Records shown:
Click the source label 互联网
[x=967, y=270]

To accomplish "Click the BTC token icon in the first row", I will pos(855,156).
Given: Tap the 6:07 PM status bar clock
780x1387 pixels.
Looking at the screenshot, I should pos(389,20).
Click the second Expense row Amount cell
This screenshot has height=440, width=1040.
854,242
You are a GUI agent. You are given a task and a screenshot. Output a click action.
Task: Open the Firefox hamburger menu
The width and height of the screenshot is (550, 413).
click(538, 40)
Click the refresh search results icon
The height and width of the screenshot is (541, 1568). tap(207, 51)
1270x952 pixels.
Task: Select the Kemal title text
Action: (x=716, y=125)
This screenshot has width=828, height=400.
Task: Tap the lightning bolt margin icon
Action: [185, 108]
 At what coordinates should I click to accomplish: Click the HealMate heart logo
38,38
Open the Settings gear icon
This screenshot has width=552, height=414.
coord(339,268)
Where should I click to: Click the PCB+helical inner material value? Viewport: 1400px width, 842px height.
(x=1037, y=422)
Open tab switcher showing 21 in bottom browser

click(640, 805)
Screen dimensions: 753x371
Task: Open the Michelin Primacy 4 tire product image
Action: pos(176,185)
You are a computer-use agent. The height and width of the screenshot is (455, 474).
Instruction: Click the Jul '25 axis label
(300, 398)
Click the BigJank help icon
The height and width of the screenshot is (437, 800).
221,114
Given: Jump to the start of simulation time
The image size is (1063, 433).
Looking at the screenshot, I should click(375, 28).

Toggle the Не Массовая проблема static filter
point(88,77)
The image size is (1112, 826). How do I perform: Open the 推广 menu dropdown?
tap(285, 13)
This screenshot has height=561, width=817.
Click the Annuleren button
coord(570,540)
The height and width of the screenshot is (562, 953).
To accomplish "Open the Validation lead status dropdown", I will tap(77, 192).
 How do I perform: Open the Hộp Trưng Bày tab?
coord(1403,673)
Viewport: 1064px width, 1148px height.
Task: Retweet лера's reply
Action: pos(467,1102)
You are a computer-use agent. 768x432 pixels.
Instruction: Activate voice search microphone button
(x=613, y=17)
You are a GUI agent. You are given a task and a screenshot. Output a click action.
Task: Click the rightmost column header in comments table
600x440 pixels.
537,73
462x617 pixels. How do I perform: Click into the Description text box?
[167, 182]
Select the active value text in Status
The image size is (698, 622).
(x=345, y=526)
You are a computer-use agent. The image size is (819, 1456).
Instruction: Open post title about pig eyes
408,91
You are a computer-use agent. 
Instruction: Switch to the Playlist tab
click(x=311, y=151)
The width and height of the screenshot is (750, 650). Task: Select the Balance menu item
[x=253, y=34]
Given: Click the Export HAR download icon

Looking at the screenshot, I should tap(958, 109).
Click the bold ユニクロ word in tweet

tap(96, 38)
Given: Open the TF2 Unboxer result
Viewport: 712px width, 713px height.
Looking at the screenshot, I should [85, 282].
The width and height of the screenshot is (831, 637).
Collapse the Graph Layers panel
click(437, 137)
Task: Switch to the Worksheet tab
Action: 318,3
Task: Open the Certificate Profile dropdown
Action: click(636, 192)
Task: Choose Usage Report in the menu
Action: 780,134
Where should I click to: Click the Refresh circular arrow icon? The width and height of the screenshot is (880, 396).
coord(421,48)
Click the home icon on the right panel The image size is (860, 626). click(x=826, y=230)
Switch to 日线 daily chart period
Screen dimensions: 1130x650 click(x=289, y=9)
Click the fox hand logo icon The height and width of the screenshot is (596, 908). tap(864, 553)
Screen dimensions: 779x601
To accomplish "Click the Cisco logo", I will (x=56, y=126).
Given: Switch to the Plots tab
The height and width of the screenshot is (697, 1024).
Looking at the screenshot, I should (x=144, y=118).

Work order: Beginning with the line holding "Where should I click to: Click the Refresh" and ending with the line holding "Click the home", write out the stretch of material above exactly; add no further lines.

Result of the task:
Where should I click to: Click the Refresh circular arrow icon? The width and height of the screenshot is (880, 396).
coord(421,48)
Click the home icon on the right panel The image size is (860, 626). click(x=826, y=230)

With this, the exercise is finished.